The New, sort of sick days!

smiley-vector-illustration-ill-smiley_XkRpp-Monday morning as my alarm went off I noticed something was not right. My left eye was covered over with crunchy crud. I remember as a kid a few times when this happened, it seemed more severe back then. It felt as if mortar had been put over my eyes or maybe that was just my reaction as a kid. Pink eye as it is called, seemed to happen a lot more when I was young and getting it now feels like I got some childhood disease that adults never get. The reaction from my co-workers is equally as curious. When I tell them where I was yesterday they either start to slowly back away from me or reach for some hand sanitizer.
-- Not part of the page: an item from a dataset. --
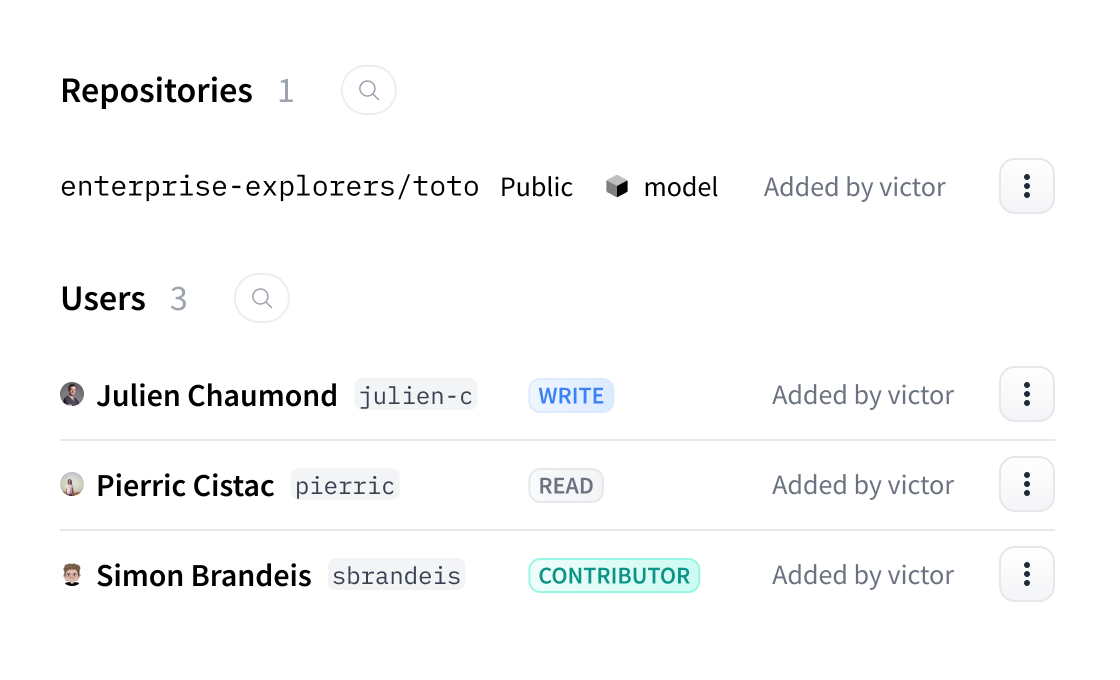1120x680 pixels.
Task: Open the search icon next to Repositories
Action: pyautogui.click(x=368, y=90)
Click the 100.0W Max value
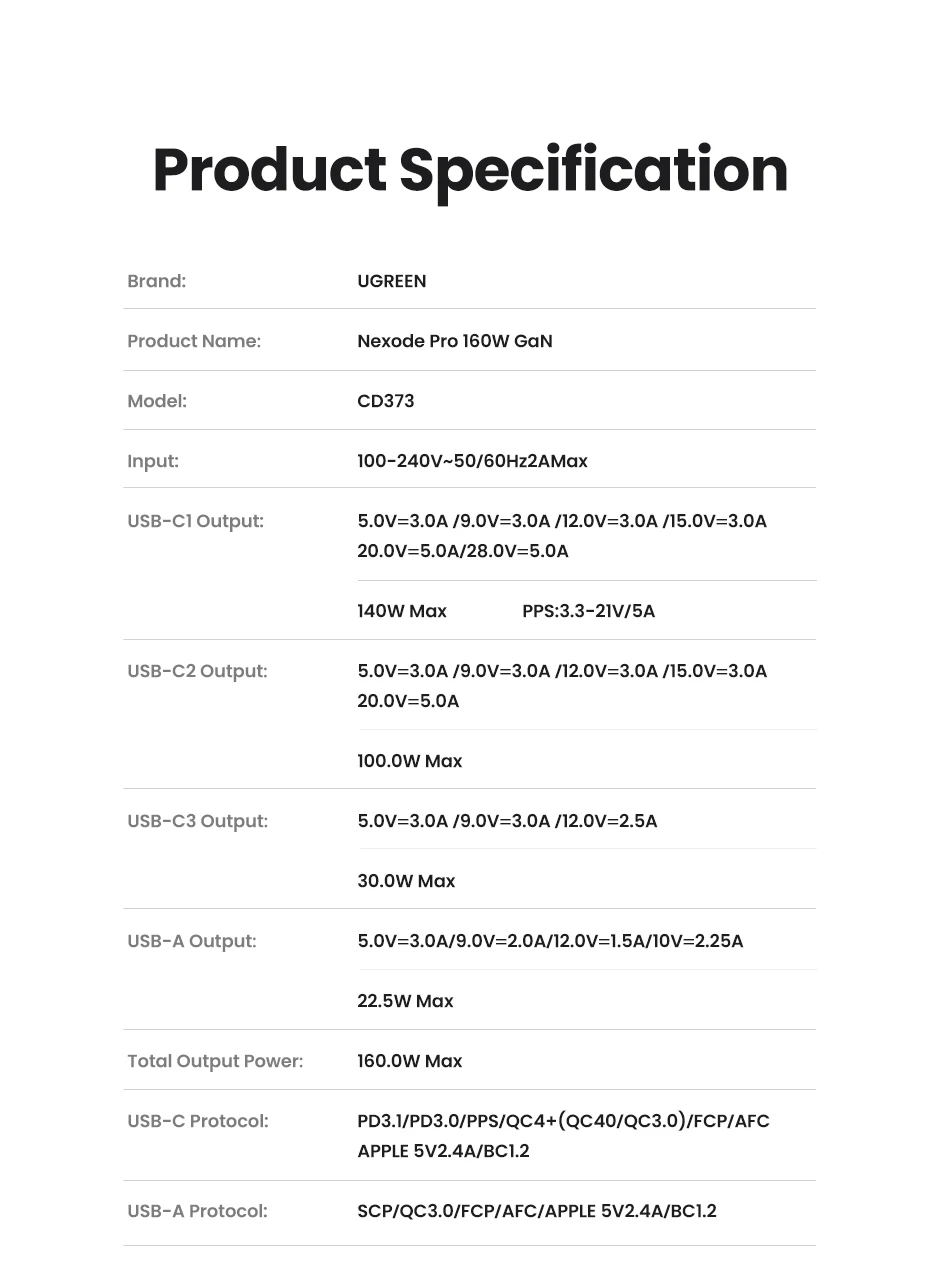The width and height of the screenshot is (930, 1283). [410, 761]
Some tease, to which I respond that if they are not nice I will rub my eye on their keyboard others tell of their own experience or family member who has had it recently. Nobody likes being sick, we just all want the time off. The problem was if I had sat home and not answered email or phone calls I would have come back to even more of a mess. Sick days have become a work from home so I done infect everyone else day for me. I am not complaining, it is the job I signed up for and with my personality, sitting at home on the couch sick makes me feel worse. I would rather stay connected help put out the fires remotely than come back to surprises, because those surprises are usually worse than whatever made me stay home in the first place.